What does highly accurate imagery look like?

Geospatial imagery must be accurately referenced to its position in the real world to be useful. To achieve this, a network of ground control points (GCP) is needed to accurately map the imagery with ground coordinates and its relative position on Earth.

By recording precise coordinates of photo-identifiable locations within an image, these coordinates form the basis to remap the image using processing software into geospatially accurate maps. An image may be several meters off if onboard positioning is used without any GCPs. Once ground control is applied, the accuracy can be improved by two to four times better than the uncontrolled native accuracy, allowing users to maximize the value of an image ground sample distance (GSD).
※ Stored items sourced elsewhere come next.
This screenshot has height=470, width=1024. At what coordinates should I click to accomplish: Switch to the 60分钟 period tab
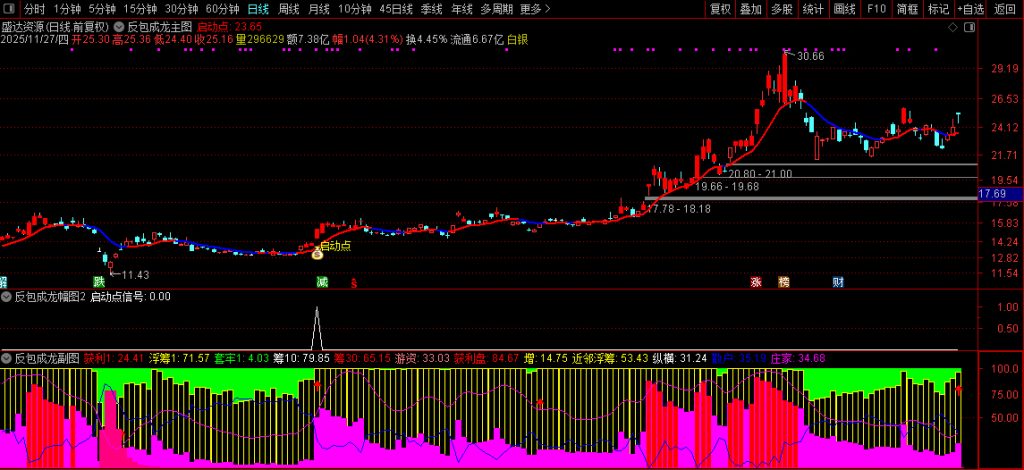(222, 9)
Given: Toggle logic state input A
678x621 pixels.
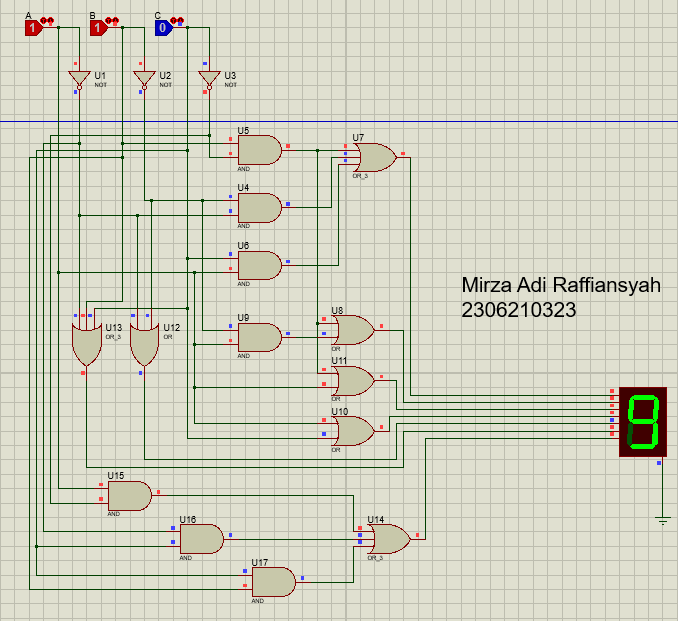Looking at the screenshot, I should coord(34,28).
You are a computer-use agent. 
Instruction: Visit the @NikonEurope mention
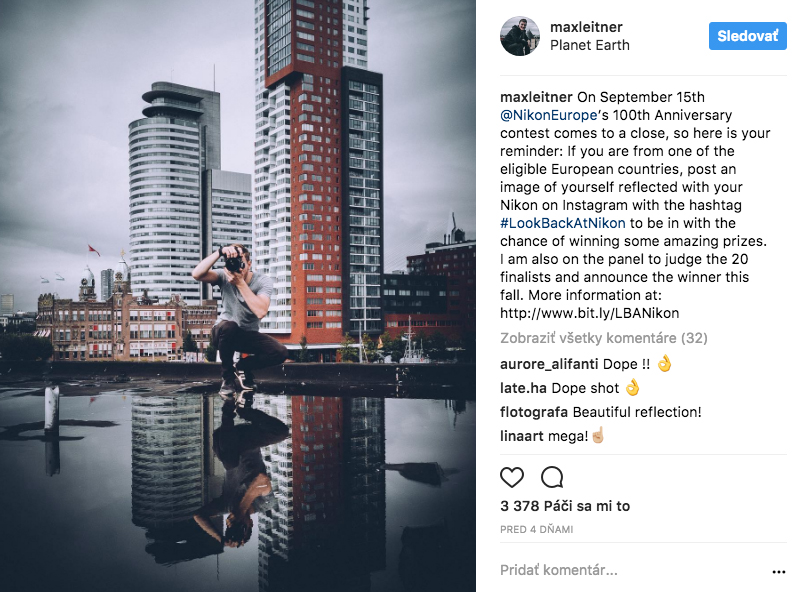point(549,115)

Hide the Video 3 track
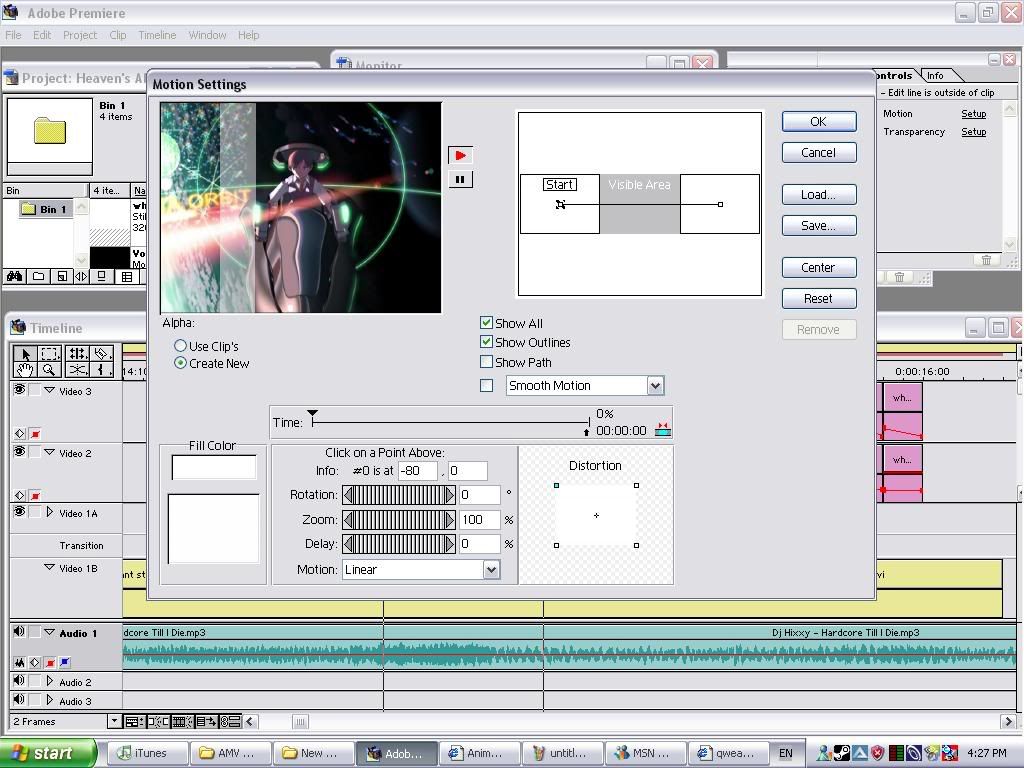(x=19, y=391)
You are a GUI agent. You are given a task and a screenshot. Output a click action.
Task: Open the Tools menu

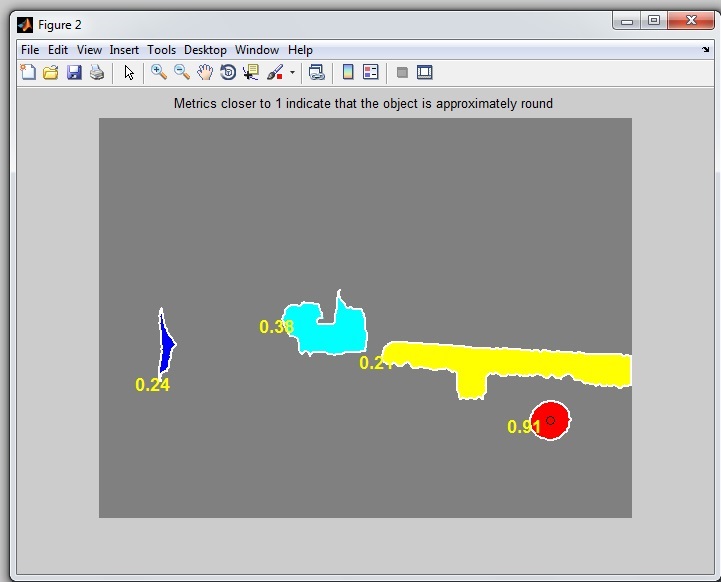coord(161,50)
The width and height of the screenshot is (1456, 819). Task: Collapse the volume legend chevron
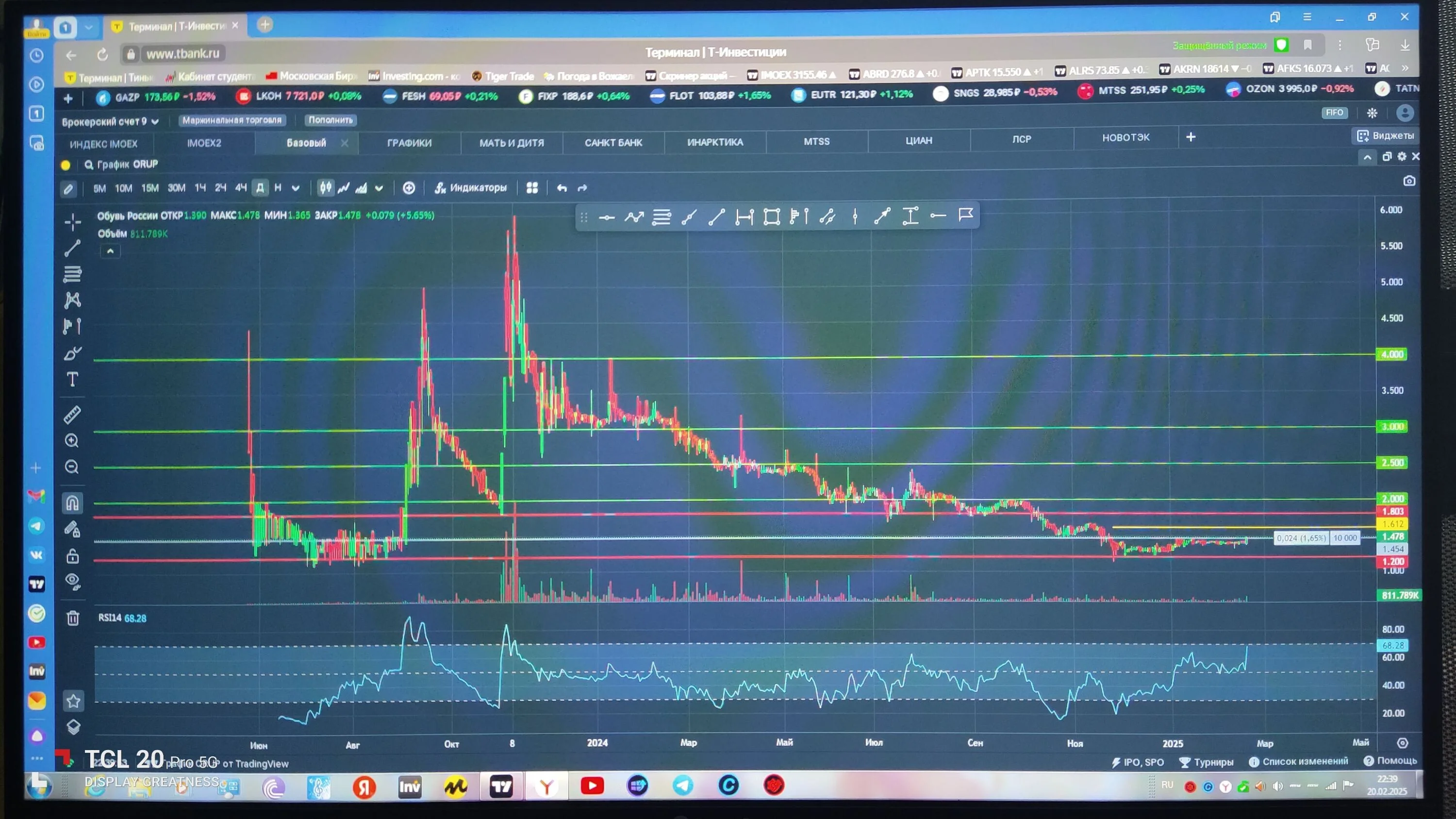pos(110,251)
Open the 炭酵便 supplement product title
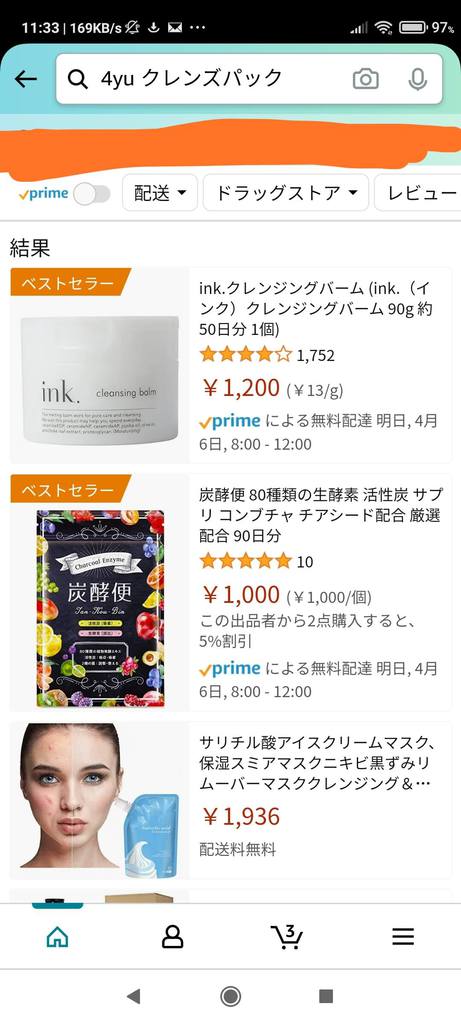Image resolution: width=461 pixels, height=1024 pixels. pos(319,515)
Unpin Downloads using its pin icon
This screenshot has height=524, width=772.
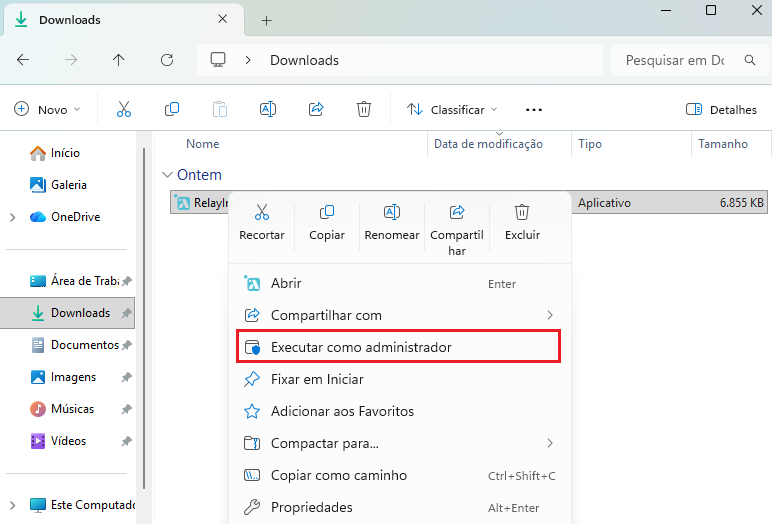(x=127, y=313)
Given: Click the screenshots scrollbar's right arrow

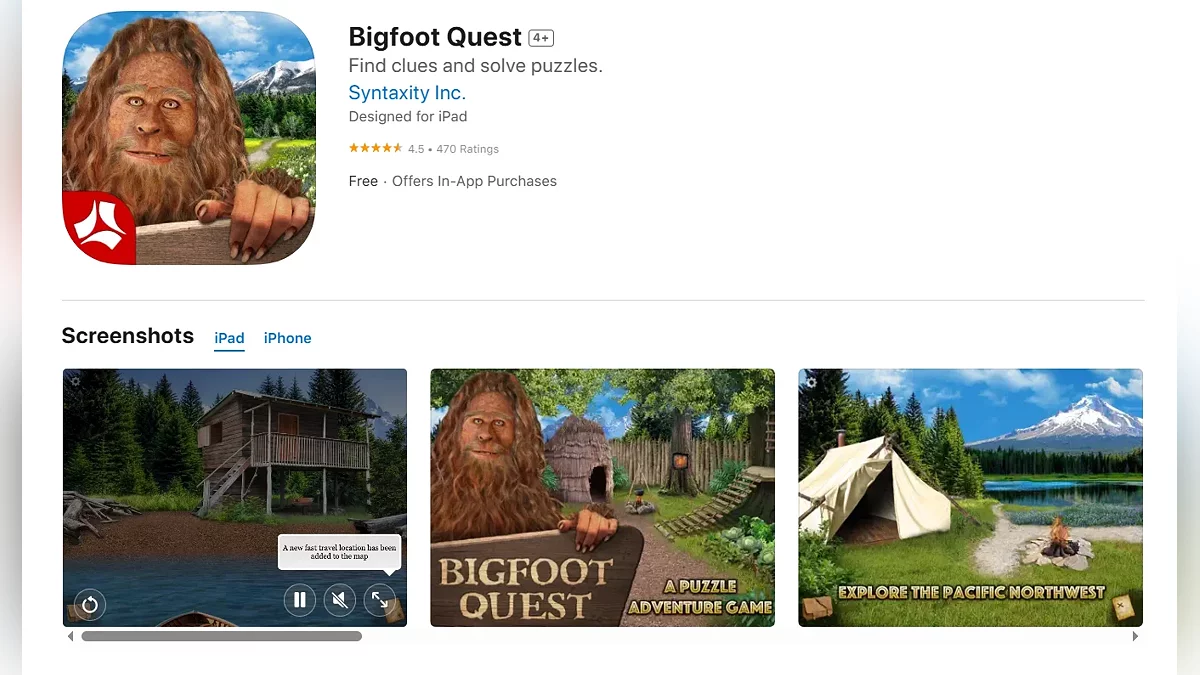Looking at the screenshot, I should 1135,636.
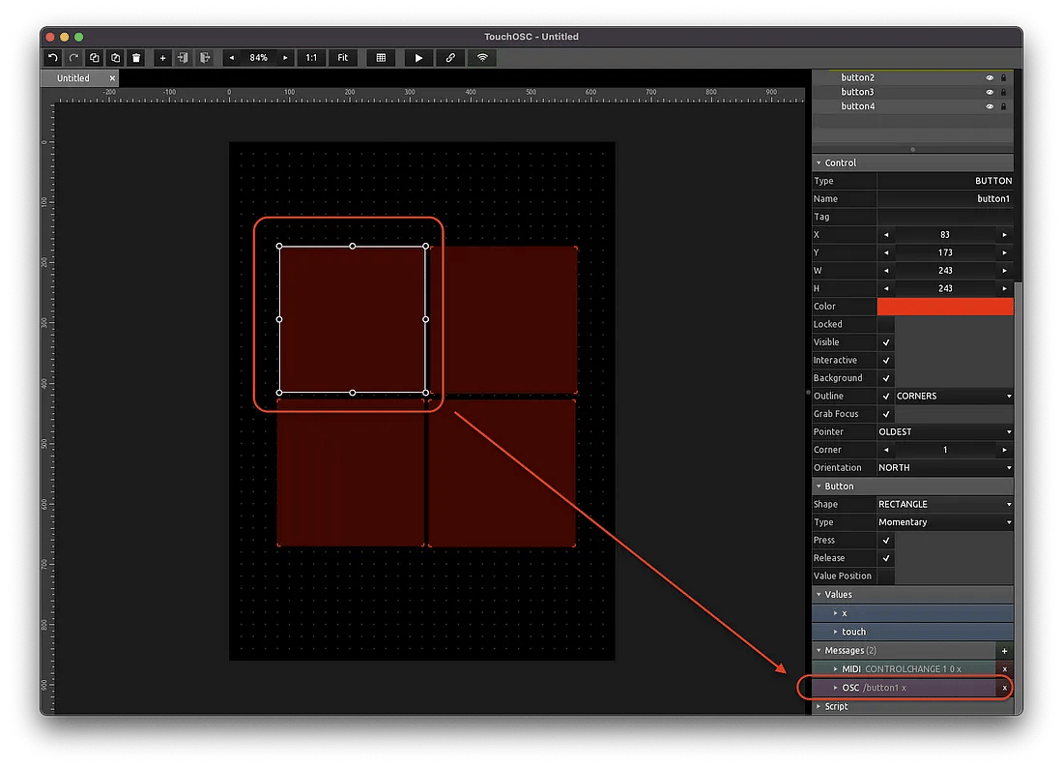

 Reliable GCPs are the essential input for precise orthorectification of aerial data and are the most critical factor to an accurate foundation. GCPs are typically collected using GNSS-enabled equipment with survey-grade capabilities to verify the XYZ coordinates and position in relation to the image-identifiable elements around it. With the use of GCPs, aerial imagery data’s accuracy and consistency can be dramatically improved, leading to better results for applications from GIS analysis to AI and machine learning.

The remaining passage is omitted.